1. Estimates of German deaths vary. The United States Strategic Bombing Survey, Summary Report
(European War) 15 (1945) estimated that 250,253 civilians were killed by Allied bombing between
January 1, 1943, and January 31, 1945. Hans Rumpf in THE BOMBING OF GERMANY 164 (1962), places
the figure at 600,000. David Irving in THE DESTRUCTION OF DRESDEN 41 (1963) sets the number of
civilian deaths at 635,000. However, Irving originally estimated civilian deaths resulting from the
February 1945 Allied air raids on Dresden at more than 135,000. Id. at !1. Subsequently, in a letter
to The Times, London, July 7, 1966, at 13c, he reduced the total to 25,000. But later historians
continue to cite Irving's original figure in arriving at their own conclusions as to total civilian deaths.
See, e.g., L. BIDINIAN, THE COMBINED ALLIED BOMBING OFFENSIVE AGAINST THE GERMAN CIVILIAN
1942-1945 37, 51, 242 (1976); and G. QUESTER, DETERRENCE BEFORE HIROSHIMA 150 (1966) (the
error remained, uncorrected, in a 1986 edition).
Civilians killed in Great Britain have been accounted for as follows:
Bombing                       51,509
Flying bombs                   6,184
Rockets                        2,754
Cross-channel guns               148
Total                         60,595
B. COLLIER, THE DEFENCE OF THE UNITED KINGDOM 528 (1957).

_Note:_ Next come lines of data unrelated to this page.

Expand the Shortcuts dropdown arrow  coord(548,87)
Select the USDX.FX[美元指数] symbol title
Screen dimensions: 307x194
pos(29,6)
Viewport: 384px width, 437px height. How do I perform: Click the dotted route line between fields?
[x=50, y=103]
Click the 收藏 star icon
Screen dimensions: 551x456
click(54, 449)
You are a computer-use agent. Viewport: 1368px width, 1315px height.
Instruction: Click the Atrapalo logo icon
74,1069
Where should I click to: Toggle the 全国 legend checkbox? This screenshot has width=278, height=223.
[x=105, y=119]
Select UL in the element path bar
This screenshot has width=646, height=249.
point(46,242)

From a law of war standpoint, there is a potential for discrepancy in these figures. Civilian workers
killed within a legitimate target, such as a military base, munitions plant, or aircraft engine manufactur-
ing plant, are not regarded as civilian casualties. While this should not be construed so broadly as to
include all civilians in an industrial city, as occurred during World War II, reasonable persons could
arrive at different numbers, but disagreement would have only a fractional impact on the total numbers.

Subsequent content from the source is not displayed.